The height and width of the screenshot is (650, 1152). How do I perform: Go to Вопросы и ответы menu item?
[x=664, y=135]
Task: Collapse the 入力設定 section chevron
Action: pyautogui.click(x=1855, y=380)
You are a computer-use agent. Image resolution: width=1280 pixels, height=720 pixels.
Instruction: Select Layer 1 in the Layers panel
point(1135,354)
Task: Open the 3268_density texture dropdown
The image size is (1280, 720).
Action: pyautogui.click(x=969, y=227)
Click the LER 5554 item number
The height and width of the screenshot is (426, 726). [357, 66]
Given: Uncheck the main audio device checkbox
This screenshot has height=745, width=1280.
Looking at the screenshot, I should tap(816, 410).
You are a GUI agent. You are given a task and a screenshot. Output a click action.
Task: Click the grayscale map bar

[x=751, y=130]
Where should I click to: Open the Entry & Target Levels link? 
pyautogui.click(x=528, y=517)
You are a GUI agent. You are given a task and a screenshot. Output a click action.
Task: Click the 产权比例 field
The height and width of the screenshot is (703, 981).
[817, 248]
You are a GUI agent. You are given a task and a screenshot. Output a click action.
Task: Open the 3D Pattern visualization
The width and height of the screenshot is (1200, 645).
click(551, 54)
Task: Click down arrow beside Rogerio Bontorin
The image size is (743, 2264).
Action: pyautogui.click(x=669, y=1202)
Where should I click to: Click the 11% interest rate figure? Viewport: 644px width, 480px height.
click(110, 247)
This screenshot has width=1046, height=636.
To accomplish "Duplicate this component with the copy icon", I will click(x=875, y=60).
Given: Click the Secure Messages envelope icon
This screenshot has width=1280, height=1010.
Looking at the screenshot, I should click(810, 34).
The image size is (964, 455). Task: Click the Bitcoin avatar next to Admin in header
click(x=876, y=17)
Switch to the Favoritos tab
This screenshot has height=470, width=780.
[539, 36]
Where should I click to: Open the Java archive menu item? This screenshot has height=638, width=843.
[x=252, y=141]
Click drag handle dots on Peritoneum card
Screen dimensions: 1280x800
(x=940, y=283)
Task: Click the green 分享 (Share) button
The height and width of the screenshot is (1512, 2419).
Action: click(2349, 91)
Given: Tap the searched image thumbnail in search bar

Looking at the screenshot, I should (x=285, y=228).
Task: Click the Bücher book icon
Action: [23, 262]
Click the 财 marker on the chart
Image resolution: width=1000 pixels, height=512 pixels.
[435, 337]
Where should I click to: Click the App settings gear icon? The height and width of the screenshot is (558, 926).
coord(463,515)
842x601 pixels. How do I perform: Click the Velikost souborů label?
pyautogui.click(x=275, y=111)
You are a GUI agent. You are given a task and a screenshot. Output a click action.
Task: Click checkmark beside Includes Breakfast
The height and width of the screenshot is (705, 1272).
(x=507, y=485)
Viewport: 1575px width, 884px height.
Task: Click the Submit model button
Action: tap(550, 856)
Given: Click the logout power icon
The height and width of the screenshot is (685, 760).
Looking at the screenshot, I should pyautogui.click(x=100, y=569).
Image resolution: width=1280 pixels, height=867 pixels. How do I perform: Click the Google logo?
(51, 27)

--*--

> _Task goal_
Please render every line of the records above as a Markdown table with the columns Row and Line, numbering each row and leaving out blank lines.

> _Output_
| Row | Line |
|---|---|
| 1 | The height and width of the screenshot is (650, 1152). How do I perform: Go to Вопросы и ответы menu item? |
| 2 | [x=664, y=135] |
| 3 | Task: Collapse the 入力設定 section chevron |
| 4 | Action: pyautogui.click(x=1855, y=380) |
| 5 | You are a computer-use agent. Image resolution: width=1280 pixels, height=720 pixels. |
| 6 | Instruction: Select Layer 1 in the Layers panel |
| 7 | point(1135,354) |
| 8 | Task: Open the 3268_density texture dropdown |
| 9 | The image size is (1280, 720). |
| 10 | Action: pyautogui.click(x=969, y=227) |
| 11 | Click the LER 5554 item number |
| 12 | The height and width of the screenshot is (426, 726). [357, 66] |
| 13 | Given: Uncheck the main audio device checkbox |
| 14 | This screenshot has height=745, width=1280. |
| 15 | Looking at the screenshot, I should tap(816, 410). |
| 16 | You are a GUI agent. You are given a task and a screenshot. Output a click action. |
| 17 | Task: Click the grayscale map bar |
| 18 | [x=751, y=130] |
| 19 | Where should I click to: Open the Entry & Target Levels link?  |
| 20 | pyautogui.click(x=528, y=517) |
| 21 | You are a GUI agent. You are given a task and a screenshot. Output a click action. |
| 22 | Task: Click the 产权比例 field |
| 23 | The height and width of the screenshot is (703, 981). |
| 24 | [817, 248] |
| 25 | You are a GUI agent. You are given a task and a screenshot. Output a click action. |
| 26 | Task: Open the 3D Pattern visualization |
| 27 | The width and height of the screenshot is (1200, 645). |
| 28 | click(551, 54) |
| 29 | Task: Click down arrow beside Rogerio Bontorin |
| 30 | The image size is (743, 2264). |
| 31 | Action: pyautogui.click(x=669, y=1202) |
| 32 | Where should I click to: Click the 11% interest rate figure? Viewport: 644px width, 480px height. |
| 33 | click(110, 247) |
| 34 | This screenshot has width=1046, height=636. |
| 35 | To accomplish "Duplicate this component with the copy icon", I will click(x=875, y=60). |
| 36 | Given: Click the Secure Messages envelope icon |
| 37 | This screenshot has width=1280, height=1010. |
| 38 | Looking at the screenshot, I should click(810, 34). |
| 39 | The image size is (964, 455). Task: Click the Bitcoin avatar next to Admin in header |
| 40 | click(x=876, y=17) |
| 41 | Switch to the Favoritos tab |
| 42 | This screenshot has height=470, width=780. |
| 43 | [539, 36] |
| 44 | Where should I click to: Open the Java archive menu item? This screenshot has height=638, width=843. |
| 45 | [x=252, y=141] |
| 46 | Click drag handle dots on Peritoneum card |
| 47 | Screen dimensions: 1280x800 |
| 48 | (x=940, y=283) |
| 49 | Task: Click the green 分享 (Share) button |
| 50 | The height and width of the screenshot is (1512, 2419). |
| 51 | Action: click(2349, 91) |
| 52 | Given: Tap the searched image thumbnail in search bar |
| 53 | Looking at the screenshot, I should (x=285, y=228). |
| 54 | Task: Click the Bücher book icon |
| 55 | Action: [23, 262] |
| 56 | Click the 财 marker on the chart |
| 57 | Image resolution: width=1000 pixels, height=512 pixels. |
| 58 | [435, 337] |
| 59 | Where should I click to: Click the App settings gear icon? The height and width of the screenshot is (558, 926). |
| 60 | coord(463,515) |
| 61 | 842x601 pixels. How do I perform: Click the Velikost souborů label? |
| 62 | pyautogui.click(x=275, y=111) |
| 63 | You are a GUI agent. You are given a task and a screenshot. Output a click action. |
| 64 | Task: Click checkmark beside Includes Breakfast |
| 65 | The height and width of the screenshot is (705, 1272). |
| 66 | (x=507, y=485) |
| 67 | Viewport: 1575px width, 884px height. |
| 68 | Task: Click the Submit model button |
| 69 | Action: tap(550, 856) |
| 70 | Given: Click the logout power icon |
| 71 | The height and width of the screenshot is (685, 760). |
| 72 | Looking at the screenshot, I should pyautogui.click(x=100, y=569). |
| 73 | Image resolution: width=1280 pixels, height=867 pixels. How do I perform: Click the Google logo? |
| 74 | (51, 27) |